* **LISTA DE TAREAS**
(1) Reproduce sin cambios el tramo de la biografía de Juan Agustín Abarca que va desde "Juan Agustín Abarca" hasta "Álvarez de Sotomayor.".
(2) Sigue escribiendo la biografía del pintor Juan Agustín Abarca a partir de donde termina.

* **TEXTO PROPORCIONADO**

Abarca Abarca, Juan Agustín

Chileno..............................................................................................................................Impresionista, contador

Talca, 27 de diciembre de1882 - Santiago, 28 de mayo de 1953

Realizó sus estudios escolares en el Liceo de Hombres y en el Instituto Comercial de Talca, titulándose de contador. La búsqueda solitaria fue lo que caracterizó a este pintor chileno, pese a que siempre estuvo rodeado de importantes influencias; en Talca, mientras trabajaba como contador, conoció en 1900 al maestro Pablo Burchard, quien reconoce su talento artístico y lo impulsa a pintar, encausándolo a su verdadera profesión.

Juan Agustín Abarca

Tomó clases con él durante dos años y este aprendizaje ejerció un estímulo decisivo en su posterior desarrollo artístico. Cuando Burchard vuelve a Santiago, Abarca renuncia a su empleo e ingresa a la Academia de Bellas Artes de Santiago bajo la tutela de Pedro Lira y Alberto Valenzuela Llanos, donde permanece 6 años, entre los años 1904 y 1907 y luego, entre 1909 y 1912. En esta primera etapa desarrolla la figura humana, como la mayoría de los alumnos. También fue alumno, en 1909, del maestro español Fernando Álvarez de Sotomayor.

Perteneció a la Generación del ‘13 junto a artistas como Pedro Luna,  Arturo Gordon y Ulises Vásquez. Su vida transcurrió entre Santiago y el sur, en 1916 fue nombrado inspector de la escuela Normal de la ciudad de Victoria, donde permaneció alrededor de 11 años. En 1940 trabajó por un año en la Escuela de Bellas Artes de Viña del Mar, impartiendo los talleres de pintura y dibujo. Falleció a los setenta años en su taller de la Plaza Los Guindos.

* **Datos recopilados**
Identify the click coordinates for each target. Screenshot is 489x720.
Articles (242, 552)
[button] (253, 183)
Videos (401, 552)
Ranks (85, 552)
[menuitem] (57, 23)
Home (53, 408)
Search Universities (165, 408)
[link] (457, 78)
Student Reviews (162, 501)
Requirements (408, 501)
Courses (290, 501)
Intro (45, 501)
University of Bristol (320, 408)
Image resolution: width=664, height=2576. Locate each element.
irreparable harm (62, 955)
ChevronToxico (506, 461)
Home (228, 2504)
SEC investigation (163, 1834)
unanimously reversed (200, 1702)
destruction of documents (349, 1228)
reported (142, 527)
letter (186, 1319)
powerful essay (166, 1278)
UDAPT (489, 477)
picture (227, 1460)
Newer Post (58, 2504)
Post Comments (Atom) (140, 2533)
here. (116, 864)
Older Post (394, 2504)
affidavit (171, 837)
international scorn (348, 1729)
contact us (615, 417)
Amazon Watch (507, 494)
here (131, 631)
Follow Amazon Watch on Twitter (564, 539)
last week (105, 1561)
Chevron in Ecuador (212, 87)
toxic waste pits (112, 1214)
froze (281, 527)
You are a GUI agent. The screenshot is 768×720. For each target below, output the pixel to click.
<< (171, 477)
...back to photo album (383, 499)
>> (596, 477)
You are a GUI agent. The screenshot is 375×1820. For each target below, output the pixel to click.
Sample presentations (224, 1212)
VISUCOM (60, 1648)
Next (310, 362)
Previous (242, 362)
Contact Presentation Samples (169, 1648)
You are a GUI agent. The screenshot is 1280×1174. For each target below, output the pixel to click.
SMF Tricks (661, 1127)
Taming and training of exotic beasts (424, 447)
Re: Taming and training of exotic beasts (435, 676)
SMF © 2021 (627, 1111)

* **RESPUESTAS POR TAREA**
(1)
Juan Agustín Abarca

Tomó clases con él durante dos años y este aprendizaje ejerció un estímulo decisivo en su posterior desarrollo artístico. Cuando Burchard vuelve a Santiago, Abarca renuncia a su empleo e ingresa a la Academia de Bellas Artes de Santiago bajo la tutela de Pedro Lira y Alberto Valenzuela Llanos, donde permanece 6 años, entre los años 1904 y 1907 y luego, entre 1909 y 1912. En esta primera etapa desarrolla la figura humana, como la mayoría de los alumnos. También fue alumno, en 1909, del maestro español Fernando Álvarez de Sotomayor.

(2)
Agustín Abarca siempre estuvo alejado de la bohemia y de los ruidosos cafés donde solían asistir otros artistas, buscó siempre el silencio, las raíces de la tierra, que incorporó en sus cuadros con una nueva faceta. La temática de su obra tuvo como protagonista la naturaleza, centrándose en el misterio del bosque, en el paisaje campestre de la zona centro sur, en las lomas solitarias, la naturaleza muerta, sin dejar de lado la figura humana. A través del óleo, acuarela, carboncillo o pastel intentó atrapar la naturaleza agreste y silenciosa por la que sintió gran admiración (“Bosque”, “Olivos”, “El solitario”, “Charcas”).

La obra de Agustín Abarca se caracteriza por un profundo intimismo, existe un tema que atraviesa todas las etapas de su creación: el árbol que busca incesantemente en la naturaleza con una idea preconcebida de máxima perfección. En cada una de sus innumerables caminatas lleva una tela especial enrollada que nunca llega a utilizar, esperando siempre encontrar un árbol que se acerque más a lo que él imagina.

Recibió los siguientes premios:

  • Primer premio en dibujo en la Exposición de la Academia Universidad Católica de Chile (1907);
  • Tercera medalla en dibujo del Salón Oficial de Santiago (1908);
  • Segunda medalla en pintura del Salón del Centenario en el Museo Nacional de Bellas Artes (1910);
  • Premio de paisaje, Certamen Edwards y voto especial de aplauso en el Salón Oficial (1919);
  • Primera medalla en pintura del Salón Oficial (1925);
  • Premio Certamen Matte.
  • Blanco del Salón Oficial (1929);
  • Segunda medalla en dibujo del Salón Oficial (1930);
  • Premio de primera categoría en acuarela del Salón Oficial (1930);
  • Premio de primera categoría en acuarela del Salón Oficial (1938);
  • Premio de honor del Cuarto Centenario de Santiago en el Salón Oficial (1941);
  • Premio Banco de Chile del Salón Oficial (1943);
  • Premio de la Dirección de Informaciones y Cultura (1945);
  • Premio de honor del Salón Nacional, La Alhambra (1950).

En 1958 el servicio de Correos de Chile reprodujo su cuadro “Árbol solitario” en un sello de $ 450, correspondiente a la serie Pintura Chilena.